# [Goal of the exercise]
Your task is to copy every entry exactly.

# [Information]

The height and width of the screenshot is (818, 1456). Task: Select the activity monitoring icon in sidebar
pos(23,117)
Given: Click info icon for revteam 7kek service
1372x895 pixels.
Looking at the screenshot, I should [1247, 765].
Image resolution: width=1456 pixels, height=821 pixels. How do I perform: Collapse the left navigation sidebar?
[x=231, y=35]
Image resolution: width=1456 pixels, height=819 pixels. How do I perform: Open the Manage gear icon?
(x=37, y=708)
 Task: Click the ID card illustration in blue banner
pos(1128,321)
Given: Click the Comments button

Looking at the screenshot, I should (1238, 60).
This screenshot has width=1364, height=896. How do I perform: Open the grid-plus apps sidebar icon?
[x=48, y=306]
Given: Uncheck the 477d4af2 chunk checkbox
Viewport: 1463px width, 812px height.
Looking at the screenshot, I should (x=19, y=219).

# [Exercise result]
The height and width of the screenshot is (818, 1456). Task: Select the activity monitoring icon in sidebar
pos(23,117)
Given: Click info icon for revteam 7kek service
1372x895 pixels.
Looking at the screenshot, I should [1247, 765].
Image resolution: width=1456 pixels, height=821 pixels. How do I perform: Collapse the left navigation sidebar?
[x=231, y=35]
Image resolution: width=1456 pixels, height=819 pixels. How do I perform: Open the Manage gear icon?
(x=37, y=708)
 Task: Click the ID card illustration in blue banner
pos(1128,321)
Given: Click the Comments button

Looking at the screenshot, I should (1238, 60).
This screenshot has width=1364, height=896. How do I perform: Open the grid-plus apps sidebar icon?
[x=48, y=306]
Given: Uncheck the 477d4af2 chunk checkbox
Viewport: 1463px width, 812px height.
Looking at the screenshot, I should (x=19, y=219).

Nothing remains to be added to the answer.